スカイスキャナー(Skyscaner)のジョン・マンゲラーCEOは、数か月にわたるテストの結果、AIの変換率は向上し、初期のアプリケーションのほとんどは本質的に実用的なものであることがわかったという。
また、トリバゴ(Trivago)のヨハネス・トーマスCEO は、AIを使用して世界中の複数の言語でテレビCMをローカライズし、コストを10分の1に削減したことを明かした。さらに、ゲット・ヨアー・ガイド(GetYourGuide)のヨハネス・レック共同創設者兼 CEOは複数言語での対応力、ヴィアターのベン・ドリュー社長はコールセンターなどでの時間の節約など「実用的な」用途を説明した。
生成AIが旅行を変えると言われ、いわゆる「AIベース」の企業が急増しているにもかかわらず、そうしたスタートアップの評価はまだ高くない。フォーカスライトのデータによると、2023年の調達額は8年前の水準を下回るとの試算されている。
投資家は、生成AIでの「大きな勝者(Big Winner)」が登場するのを待っているようだ。ジェットプルー・ベンチャーズりエイミー・バー氏は「まだ投資に値する実例はまだ見つかっていない」と話した。
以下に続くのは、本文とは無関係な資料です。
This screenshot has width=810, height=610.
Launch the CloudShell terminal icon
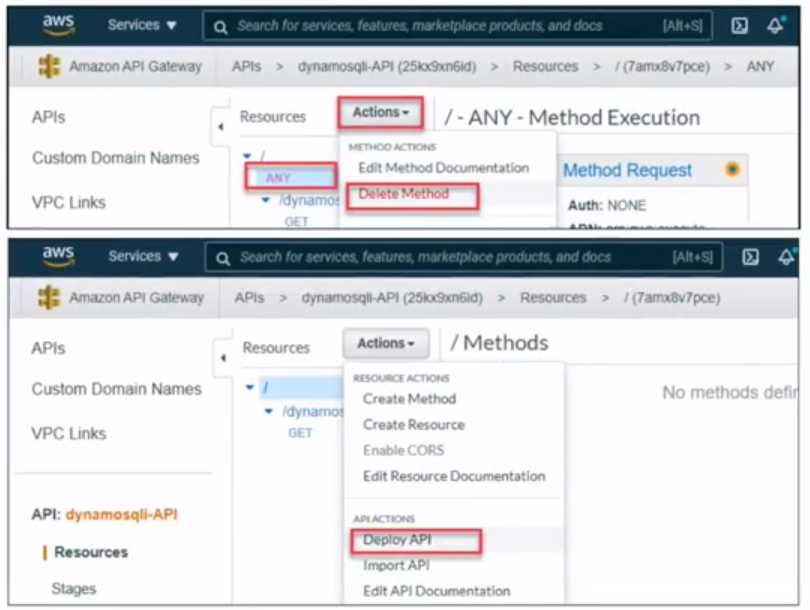pos(741,24)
同社は業務効率化のためにAIを使用する企業を探しているという。
投資家は、2024年から2025年にかけて新たな動きが出てくると期待しているが、投資を受けるためには企業は収益性の道筋を示す必要があるだろう。
勝者と敗者
カンファレンスでは、旅行エコシステムに対する生成AI の影響も議論となった。勝者は誰になるのか。BTIG, LLC マネージング ディレクターのジェイク フラー氏は「もちろん、OpenAIなどスタートアップ企業が勝つ可能性はあるが、一方、OTAは数十年にわたって、AIに必要な膨大な量のデータを蓄積してきた」と話す。
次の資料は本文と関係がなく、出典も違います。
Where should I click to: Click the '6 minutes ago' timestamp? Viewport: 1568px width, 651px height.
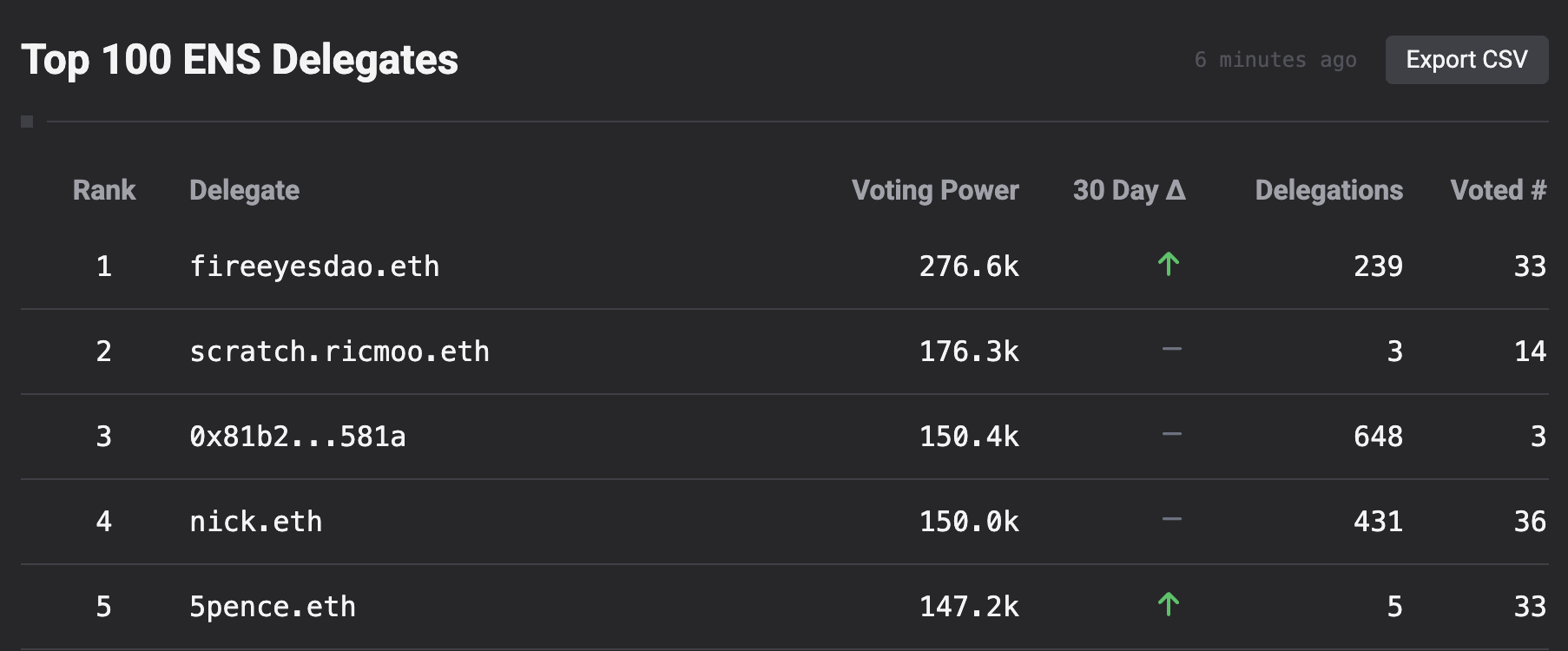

カヤック(KAYAK)のスティーブ・ハフナーCEOも「蓄積されたデータに基づくAIによって、大手ブランドが成長し、市場シェアを獲得できると思う」との見解を示した。一方で、同社の共同設立者ポール・イングリッシュ氏は「AIのおかげて、生産性が大幅に向上した。もはやエンジニアが何人いるかは関係ない」と話した。
収益の分岐点
最近立ち上げられたスタートアップは、収益を改善する時期に来ている。OTAホッパー(Hopper)は、立ち上げからほぼ9年で、黒字化のめどがたったという。同社フレッド・ラロンドCEOは「基本的には2024年までに黒字化する必要がある」と話した。同社はBtoB事業はすでに黒字化を達成している。
タビナカ体験予約のヴィアターやゲット・ヨアー・ガイドも2024年に黒字化を達成すると見込んでいる。ヴィアター(Viator)のドリュー社長は「長期的には、OTAのような利益率を目指す」と明かした。
カンファレンスでは、このほかに、持続可能性、NDCと業務渡航の現状、ツアー・アクティビティ、デジタル認証、クルーズ、グローバリゼーションなどの議論が行われた。